Passage for review below:

Women across New Zealand and beyond put on headscarves Friday morning in a show of support for the Muslim community one week after a gunman opened fire inside two mosques and killed at least 50 people gathered for prayer.
As worshipers came together for Jum’ah — or weekly Friday prayer — women all over the world were sharing pictures of themselves sporting headscarves, typically associated with the Msulim religion. Wearing a hijab is an Islamic tradition many Muslim women choose to observe as a means to symbolize their devotion to god and commitment to their faith.
Thaya Ashman, a doctor in Auckland, organized the show of support and dubbed the movement “Headscarf for Harmony.”
“This is a headscarf which both women and men throughout the world, have been wearing since time immemorial,” she told ABC News. “It’s a simple invitation to the whole of New Zealand to show our support but also to recognize our grief as New Zealand.”
But the movement has reached beyond just New Zealanders — the “Headscarf for Harmony” Facebook page is full of photos of women from the UK and the United States in addition to those from Auckland, Wellington and Christchurch, all of them wearing headscarves in solidarity.
The event was open to both men and women and there were no rules around how one should wear their scarf. Ashman told the New Zealand Herald she referred to them as headscarves rather than hijabs to take away the cultural formalities.
She noted that she got the idea after she heard a Muslim woman on a news program discussing how she was afraid to go outside because of her headscarf.
“I wore this scarf with pride and hope today. Pride that I live in a country where actions of one hateful individual can unite us in love, regardless of religion or race,” one participant, Whitney Channings, wrote on Facebook.
“My heart breaks for our Muslim community and the city that I once called home. But I hope that we will continue to stand together for a better, safer and more inclusive future for everyone.”
New Zealand Prime Minister Jacinda Ardern earned widespread praise for wearing a black scarf while mourning with the Muslim community in wake of the mass shootings. On Thursday, she also announced sweeping and immediate changes to New Zealand’s gun laws, including a ban on assault rifles and military-style semi-automatic weapons.
Dozens of worshipers were gathered inside the Al Noor mosque in Christchurch on March 15 when a gunman unleashed a hail of bullets, killing 41 people and injuring several others. Authorities said the shooter then drove a few miles away and again opened fire inside a Linwood mosque, killing another seven. Two more people struck by bullets died at area hospitals from their wounds.
Authorities later arrested Brenton Tarrant, a 28-year-old Australia native who identified himself as the shooter in an anti-immigration manifesto published online ahead of the terrorist attack. He so far faces one count of first degree murder, though authorities have said he may face additional charges in the future.

End of Passage for review.
Data for review below:

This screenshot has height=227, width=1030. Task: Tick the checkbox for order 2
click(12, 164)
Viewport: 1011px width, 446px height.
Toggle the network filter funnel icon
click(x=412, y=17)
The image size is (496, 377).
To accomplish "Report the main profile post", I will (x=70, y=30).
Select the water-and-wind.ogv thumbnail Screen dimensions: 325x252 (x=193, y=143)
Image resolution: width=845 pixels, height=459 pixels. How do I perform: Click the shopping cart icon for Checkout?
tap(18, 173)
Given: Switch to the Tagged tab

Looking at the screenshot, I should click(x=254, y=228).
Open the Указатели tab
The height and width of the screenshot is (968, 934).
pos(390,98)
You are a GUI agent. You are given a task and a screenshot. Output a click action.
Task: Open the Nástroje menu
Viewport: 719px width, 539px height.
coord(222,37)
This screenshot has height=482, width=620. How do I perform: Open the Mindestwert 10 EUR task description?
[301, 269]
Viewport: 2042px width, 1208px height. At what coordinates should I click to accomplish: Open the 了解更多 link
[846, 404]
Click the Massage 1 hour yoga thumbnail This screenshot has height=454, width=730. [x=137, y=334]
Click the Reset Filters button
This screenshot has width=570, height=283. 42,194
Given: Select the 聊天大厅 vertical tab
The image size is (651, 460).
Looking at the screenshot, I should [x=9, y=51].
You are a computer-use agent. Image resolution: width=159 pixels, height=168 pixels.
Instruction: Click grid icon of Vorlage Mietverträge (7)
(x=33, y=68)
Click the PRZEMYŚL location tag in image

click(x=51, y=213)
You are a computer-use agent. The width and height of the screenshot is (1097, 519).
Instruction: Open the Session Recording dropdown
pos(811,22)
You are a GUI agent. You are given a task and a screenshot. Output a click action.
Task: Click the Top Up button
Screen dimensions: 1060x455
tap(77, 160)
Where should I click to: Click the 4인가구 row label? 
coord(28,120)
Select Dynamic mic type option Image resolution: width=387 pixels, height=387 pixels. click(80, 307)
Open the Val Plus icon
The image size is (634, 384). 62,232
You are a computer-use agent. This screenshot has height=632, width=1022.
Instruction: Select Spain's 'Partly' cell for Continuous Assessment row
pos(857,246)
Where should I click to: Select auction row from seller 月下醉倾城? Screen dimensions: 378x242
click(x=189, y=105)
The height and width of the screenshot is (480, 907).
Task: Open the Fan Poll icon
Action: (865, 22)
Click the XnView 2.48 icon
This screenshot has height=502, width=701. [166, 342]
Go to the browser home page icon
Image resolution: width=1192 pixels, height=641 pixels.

End of Data for review.

Tasks to carry out
[1] Quote the headscarf article from "But the movement" to "of her headscarf." word for word.
[2] Sum up the headscarf article in two sentences.
[3] According to the headscarf article, what weapons does Jacinda Ardern's announced gun law change ban?

Problem solutions
[1]
But the movement has reached beyond just New Zealanders — the “Headscarf for Harmony” Facebook page is full of photos of women from the UK and the United States in addition to those from Auckland, Wellington and Christchurch, all of them wearing headscarves in solidarity.
The event was open to both men and women and there were no rules around how one should wear their scarf. Ashman told the New Zealand Herald she referred to them as headscarves rather than hijabs to take away the cultural formalities.
She noted that she got the idea after she heard a Muslim woman on a news program discussing how she was afraid to go outside because of her headscarf.

[2] One week after a gunman killed at least 50 people at two mosques, women in New Zealand and beyond, including the UK and the United States, wore headscarves to show support for the Muslim community. Auckland doctor Thaya Ashman organized the movement, called "Headscarf for Harmony," after hearing a Muslim woman on a news program say she was afraid to go outside because of her headscarf.

[3] Assault rifles and military-style semi-automatic weapons.